Banking? Keep it simple stupid
In 1873, Walter Bagehot wrote that “the business of banking ought to be simple; if it is hard it is wrong.” He would have struggled to recognize today’s banking system.
It is not just ever more ornate derivatives that bend the mind. Financial firms themselves have become fabulously complicated. Citigroup lists 2,061 subsidiaries and affiliates while the institutional chart of JPMorgan Chase is 267 pages long.
Complexity — as Bagehot predicted — has become a curse. If nobody can understand financial firms, they will become ever more accident prone.
The crisis that exploded a year ago offered a salutary lesson in the dangers of complexity. Many shareholders and creditors simply did not fully comprehend their investments. Instead they were forced to trust managers and the rating agencies.
Regulators too could be forgiven for scratching their heads.
“Supervisors are at a decided disadvantage in understanding risk-taking and compliance for firms that might involve dozens of jurisdictions, hundreds of legal entities and thousands of contractual relationships,” former Fed official Vincent Reinhart has written.
Indeed Basel II — the international capital code — was an admission of defeat by regulators. The message from the banking accord was that institutions had become so convoluted that only they were able to understand the risks they were taking.
Yet many intelligent executives of these same institutions failed spectacularly. It is no mean feat keeping tabs on an army of specialized financial engineers, lawyers and accountants.
As Robert Rubin, the former Treasury Secretary and Citigroup executive, acknowledged last year on the Charlie Rose show: “Unless you are either running the trading operations or running the independent risk management, you are not going to know the risk well enough to have a real sense of where those risks are.”
Making financial firms simpler will be far from simple.
One approach is coercive. Regulators can make it very uncomfortable to be big. Capital requirements that ratchet up with size would encourage firms to split themselves up into their component parts, giving managers and regulators a better shot at following what is going on.
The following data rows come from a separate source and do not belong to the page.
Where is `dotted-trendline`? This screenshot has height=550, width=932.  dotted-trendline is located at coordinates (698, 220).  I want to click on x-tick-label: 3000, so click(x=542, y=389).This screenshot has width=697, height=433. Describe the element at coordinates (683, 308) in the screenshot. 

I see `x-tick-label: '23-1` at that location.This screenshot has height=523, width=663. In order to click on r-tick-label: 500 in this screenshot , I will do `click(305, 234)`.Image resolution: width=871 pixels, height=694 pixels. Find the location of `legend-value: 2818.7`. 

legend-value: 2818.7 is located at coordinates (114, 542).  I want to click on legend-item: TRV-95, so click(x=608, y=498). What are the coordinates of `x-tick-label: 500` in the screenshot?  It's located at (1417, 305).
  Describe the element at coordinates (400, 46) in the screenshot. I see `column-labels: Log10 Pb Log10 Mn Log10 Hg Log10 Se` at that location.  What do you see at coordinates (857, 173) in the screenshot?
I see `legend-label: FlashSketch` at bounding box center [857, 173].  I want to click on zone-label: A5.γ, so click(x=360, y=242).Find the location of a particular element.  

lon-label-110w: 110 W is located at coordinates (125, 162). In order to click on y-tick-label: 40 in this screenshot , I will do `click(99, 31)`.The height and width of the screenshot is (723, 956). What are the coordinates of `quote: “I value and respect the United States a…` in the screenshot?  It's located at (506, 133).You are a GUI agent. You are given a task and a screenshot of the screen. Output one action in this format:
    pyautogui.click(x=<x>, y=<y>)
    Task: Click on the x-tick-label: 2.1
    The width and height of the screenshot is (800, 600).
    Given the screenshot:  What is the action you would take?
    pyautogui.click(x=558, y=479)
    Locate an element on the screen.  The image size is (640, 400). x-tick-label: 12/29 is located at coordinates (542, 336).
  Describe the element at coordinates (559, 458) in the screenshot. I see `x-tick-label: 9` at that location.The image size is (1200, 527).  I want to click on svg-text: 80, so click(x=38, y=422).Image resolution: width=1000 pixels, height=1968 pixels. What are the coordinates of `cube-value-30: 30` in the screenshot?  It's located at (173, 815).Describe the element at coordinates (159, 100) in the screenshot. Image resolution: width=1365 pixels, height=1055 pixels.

On the whole, smaller firms tend to be more straightforward.
Failing this, Reinhart has proposed a Lego model, in which financial firms would be composed of “well-defined modules.” A company made of units that can be easily disconnected from the whole would be easier to manage, with individually simple parts. Regulators can foster this model by insisting on a “living will,” complete with plans for how companies would salvage their firm in the event a single unit implodes.
Regulators need to make it much easier to understand financial statements. First, they should impose a strict consolidation of bank balance sheets, forcing them to incorporate all special purpose vehicles.
In addition, more information should be made available about banks’ risk-taking. Firms should be compelled to publish monthly indicators drawn up by regulators, including a measure of the relationship between short-term borrowing and long-term lending.
This would enable creditors to exercise proper discipline over the banks by pushing up their borrowing costs if they become too reckless. The notion that only banks themselves can understand their own risk-taking needs to be jettisoned.
Lastly, the government should also reduce the incentives for complexity. Financial institutions mirror the Byzantine structure of regulation, tax and accounting rules. They become complicated in order to shop for the most lenient regulator, lightest capital requirements and most tax efficient structure.
Paring down these rules and structures should be an underlying goal of any regulatory overhaul.
The first step to reducing the magnitude of future mishaps is to ensure that we can make sense of our financial institutions. The respect and awe often accorded to “black box” financial institutions is misplaced and dangerous. Instead we need to embrace simplicity.